When we look at what we've been talking about for the past week and a half, there are two words that keep coming up: "Rush" and "slut." By this point, if you're at all versed in the news, you need but one of those words to enter into a conversation or maybe a rant on the topic, which has involved everyone from our president and Limbaugh himself on down to an array of relatively modest advertisers and random others who have been wrapped into the thematic topic because they are women, or bands named Rush or had songs played by Rush, or, perhaps, Democrats with a stake in the birth control debate.
It would be tempting to say that no one has won with the initial slut-shaming and the firestorm that has ensued, because even with the modest gains that we make when we remind people that calling women "sluts" is not only not fodder for the "public discourse," it's also just plain ignorant, there are plenty of people coming forward to show us how far we have in fact not come at all. (Such people like to call women "sluts" on air.) But, if we're being honest, we have to admit that this may not have gone that terribly for quite a few people. Rushgate may have been, among other things, a great way to get free publicity and the acclaim of one's corporate peers, a way to revive a music career, and a way to keep your name in the news for more than a week. The winners of Rushgate, thus far:
The advertisers who've pulled ads. Had you even heard of Sleep Number, The Sleep Train, Legal Zoom, or Citrix, all of whom nobly pulled their ads, until now? And, even if you had heard of, say, AOL (who also pulled ads), you may not have considered them a bastion of honor and morality. Now, yes. Definitely. For now. Which is... What? FREE ADVERTISING. That's why these companies want you to know that they pulled their ads. (Rush was not always this way, right? Er.)

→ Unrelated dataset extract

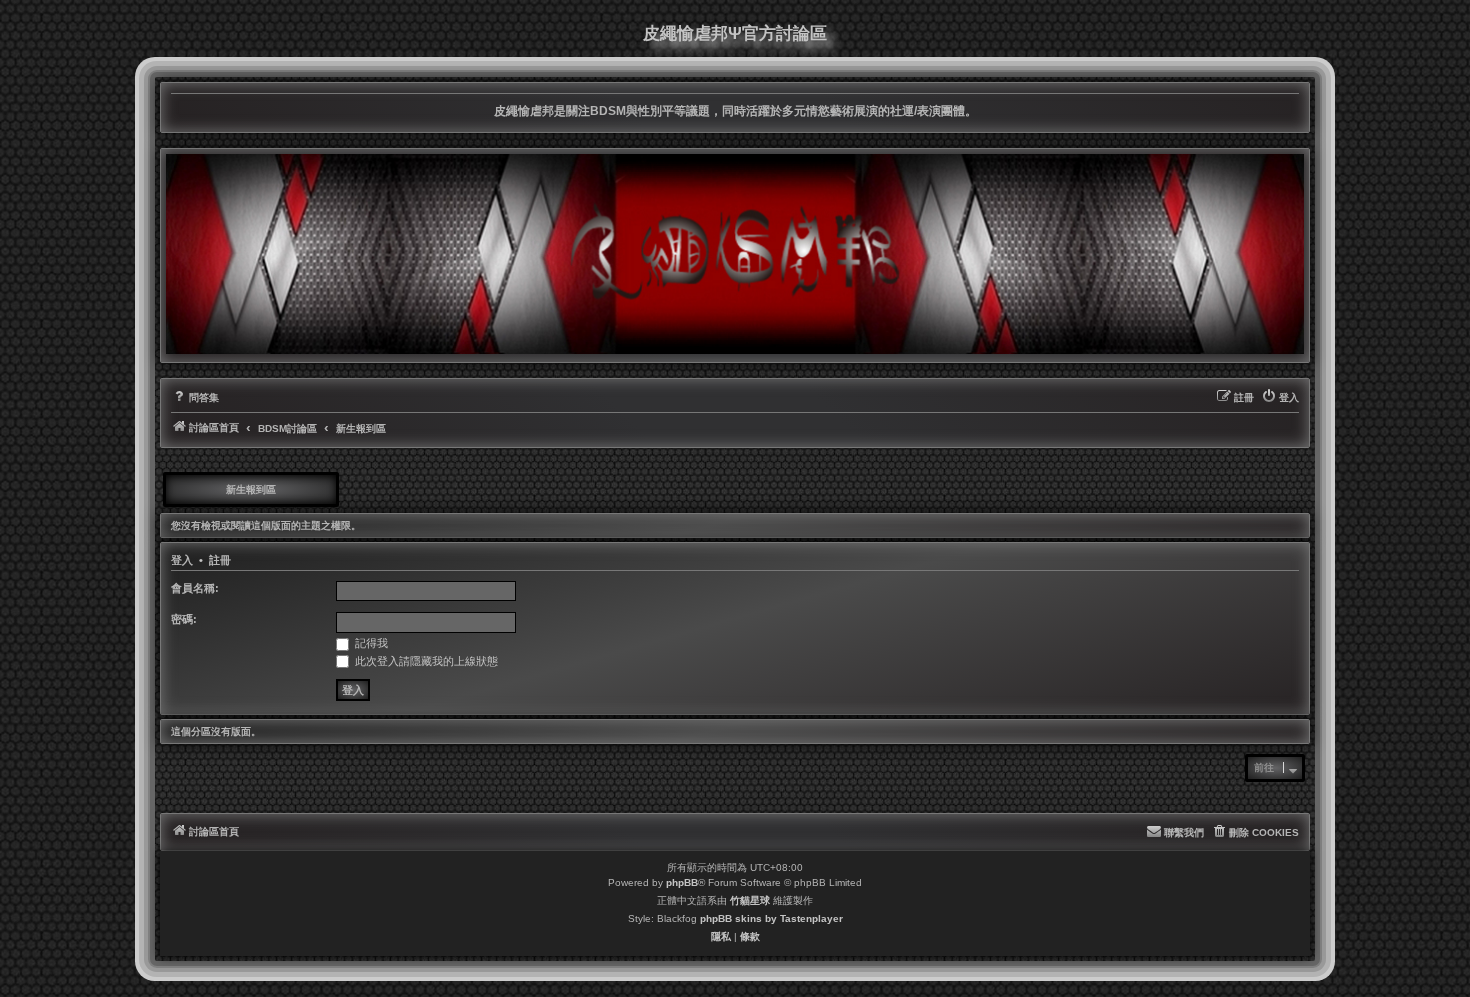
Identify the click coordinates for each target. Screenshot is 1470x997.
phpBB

The advertisers who haven't. There are still people who are defending Rush. Sarah Palin, for instance. And with those people there are supporters of those who will not be intimidated by "liberal media pressure." So expect the advertisers hanging in there to do just as well as those who have pulled their ads, though not as publicly, perhaps. At the same time, remember that this, like any _____gate, will blow over, and no one will remember or give a second thought as to whether their mattress company advertised on the Rush Limbaugh Show or not. This is big deal media moment right now, but it's questionable whether it really translates to any dollars spent, or not.

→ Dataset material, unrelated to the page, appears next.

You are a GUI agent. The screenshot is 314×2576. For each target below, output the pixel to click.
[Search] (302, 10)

The band Rush. And Peter Gabriel. No offense, but what were these guys doing the week before last? All we know now is, they are very upset (if fairly so!) that Rush Limbaugh has used their music without asking and as part of a political broadcast. Before Rushgate, you'd imagine, they might have been pretty cool with that, or at least not noticed, although Rush has never been a model of progressive behavior or even talking nice about women. Anyway, hey, Rush! And Peter Gabriel! Let's dig up our old CDs and have a listen. You gotta love "Sledgehammer."
The bust of Rush Limbaugh. And Missouri. Who knew that Missouri was about to install a bust of Rush Limbaugh into their Hall of Famous Missourians (that is not, for clarification, "the ‘Hall of Universally Loved Missourians,’" according to House Speaker Steve Tilley, the Missouri Republican who decided to induct Rush into the hall: “It’s the Hall of Famous Missourians.”) And with all that, a civics lesson, too? As for the poor guy tasked with sculpting the bust, well, he's notably less a winner.
Rush himself. As we pointed out last week, Rush is an über-troll, and he is trolling all of us. This is what he does. He does it well. And he's doing it, still.
Ashley Madison. Ashley Madison clearly sees this as an opportunity, but then, the "extramarital dating site" sees just about everything as an opportunity. They'll advertise! In fact, they'd love to. You know, to support free speech.
This awful cartoonist. Syndicated conservative cartoonist Gary McCoy is getting attention for his ugly depiction of Georgetown Law student Sandra Fluke (herself a winner in Rushgate; along with getting a personal call from President Obama, her name is now in the history books, and she's emerged looking like a shining beacon of reason and hope for a birth-control accessible future). But when was the last time McCoy was the topic of such conversation, and all for a rather poorly done depiction?